● Records provided:
○ ○ ○ ○ ○ ○ ○

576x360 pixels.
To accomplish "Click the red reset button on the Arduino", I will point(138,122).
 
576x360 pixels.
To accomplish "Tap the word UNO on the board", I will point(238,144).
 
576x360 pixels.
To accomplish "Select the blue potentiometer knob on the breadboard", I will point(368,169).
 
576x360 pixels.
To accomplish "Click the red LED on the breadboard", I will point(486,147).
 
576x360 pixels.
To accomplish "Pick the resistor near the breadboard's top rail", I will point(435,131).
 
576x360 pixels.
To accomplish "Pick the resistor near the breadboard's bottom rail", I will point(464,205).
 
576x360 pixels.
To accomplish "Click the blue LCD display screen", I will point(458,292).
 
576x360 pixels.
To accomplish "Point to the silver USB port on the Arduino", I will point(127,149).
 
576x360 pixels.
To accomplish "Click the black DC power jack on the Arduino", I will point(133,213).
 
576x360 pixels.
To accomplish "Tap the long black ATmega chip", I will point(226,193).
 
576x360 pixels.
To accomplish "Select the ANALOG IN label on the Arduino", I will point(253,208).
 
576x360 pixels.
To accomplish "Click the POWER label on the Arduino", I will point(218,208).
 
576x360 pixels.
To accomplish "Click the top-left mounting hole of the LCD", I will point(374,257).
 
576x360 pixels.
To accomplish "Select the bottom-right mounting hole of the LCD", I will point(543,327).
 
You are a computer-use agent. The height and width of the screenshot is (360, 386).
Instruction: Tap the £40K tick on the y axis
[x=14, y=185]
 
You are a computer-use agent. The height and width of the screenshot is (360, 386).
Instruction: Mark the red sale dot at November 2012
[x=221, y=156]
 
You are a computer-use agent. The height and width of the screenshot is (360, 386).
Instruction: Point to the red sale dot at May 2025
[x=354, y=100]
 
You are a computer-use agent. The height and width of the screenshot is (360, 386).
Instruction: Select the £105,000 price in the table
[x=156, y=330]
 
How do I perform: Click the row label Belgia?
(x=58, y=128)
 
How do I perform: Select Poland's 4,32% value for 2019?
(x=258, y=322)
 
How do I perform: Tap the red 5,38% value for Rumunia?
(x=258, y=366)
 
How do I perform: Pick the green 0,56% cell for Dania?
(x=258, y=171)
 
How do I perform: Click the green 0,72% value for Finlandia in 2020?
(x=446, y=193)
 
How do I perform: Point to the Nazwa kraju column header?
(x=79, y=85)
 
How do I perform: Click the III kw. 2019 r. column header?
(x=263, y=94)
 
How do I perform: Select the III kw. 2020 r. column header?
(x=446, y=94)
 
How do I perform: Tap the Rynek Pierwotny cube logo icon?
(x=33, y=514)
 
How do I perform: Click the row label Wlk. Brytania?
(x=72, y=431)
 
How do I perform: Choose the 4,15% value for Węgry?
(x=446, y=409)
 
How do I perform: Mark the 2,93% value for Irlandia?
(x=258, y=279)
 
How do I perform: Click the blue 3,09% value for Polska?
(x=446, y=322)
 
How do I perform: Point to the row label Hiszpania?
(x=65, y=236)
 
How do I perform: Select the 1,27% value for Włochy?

○ ○ ○ ○ ○ ○ ○

Copy every line above word for word, in the same order, adding and leaving out nothing.

576x360 pixels.
To accomplish "Click the red reset button on the Arduino", I will point(138,122).
 
576x360 pixels.
To accomplish "Tap the word UNO on the board", I will point(238,144).
 
576x360 pixels.
To accomplish "Select the blue potentiometer knob on the breadboard", I will point(368,169).
 
576x360 pixels.
To accomplish "Click the red LED on the breadboard", I will point(486,147).
 
576x360 pixels.
To accomplish "Pick the resistor near the breadboard's top rail", I will point(435,131).
 
576x360 pixels.
To accomplish "Pick the resistor near the breadboard's bottom rail", I will point(464,205).
 
576x360 pixels.
To accomplish "Click the blue LCD display screen", I will point(458,292).
 
576x360 pixels.
To accomplish "Point to the silver USB port on the Arduino", I will point(127,149).
 
576x360 pixels.
To accomplish "Click the black DC power jack on the Arduino", I will point(133,213).
 
576x360 pixels.
To accomplish "Tap the long black ATmega chip", I will point(226,193).
 
576x360 pixels.
To accomplish "Select the ANALOG IN label on the Arduino", I will point(253,208).
 
576x360 pixels.
To accomplish "Click the POWER label on the Arduino", I will point(218,208).
 
576x360 pixels.
To accomplish "Click the top-left mounting hole of the LCD", I will point(374,257).
 
576x360 pixels.
To accomplish "Select the bottom-right mounting hole of the LCD", I will point(543,327).
 
You are a computer-use agent. The height and width of the screenshot is (360, 386).
Instruction: Tap the £40K tick on the y axis
[x=14, y=185]
 
You are a computer-use agent. The height and width of the screenshot is (360, 386).
Instruction: Mark the red sale dot at November 2012
[x=221, y=156]
 
You are a computer-use agent. The height and width of the screenshot is (360, 386).
Instruction: Point to the red sale dot at May 2025
[x=354, y=100]
 
You are a computer-use agent. The height and width of the screenshot is (360, 386).
Instruction: Select the £105,000 price in the table
[x=156, y=330]
 
How do I perform: Click the row label Belgia?
(x=58, y=128)
 
How do I perform: Select Poland's 4,32% value for 2019?
(x=258, y=322)
 
How do I perform: Tap the red 5,38% value for Rumunia?
(x=258, y=366)
 
How do I perform: Pick the green 0,56% cell for Dania?
(x=258, y=171)
 
How do I perform: Click the green 0,72% value for Finlandia in 2020?
(x=446, y=193)
 
How do I perform: Point to the Nazwa kraju column header?
(x=79, y=85)
 
How do I perform: Click the III kw. 2019 r. column header?
(x=263, y=94)
 
How do I perform: Select the III kw. 2020 r. column header?
(x=446, y=94)
 
How do I perform: Tap the Rynek Pierwotny cube logo icon?
(x=33, y=514)
 
How do I perform: Click the row label Wlk. Brytania?
(x=72, y=431)
 
How do I perform: Choose the 4,15% value for Węgry?
(x=446, y=409)
 
How do I perform: Mark the 2,93% value for Irlandia?
(x=258, y=279)
 
How do I perform: Click the blue 3,09% value for Polska?
(x=446, y=322)
 
How do I perform: Point to the row label Hiszpania?
(x=65, y=236)
 
How do I perform: Select the 1,27% value for Włochy?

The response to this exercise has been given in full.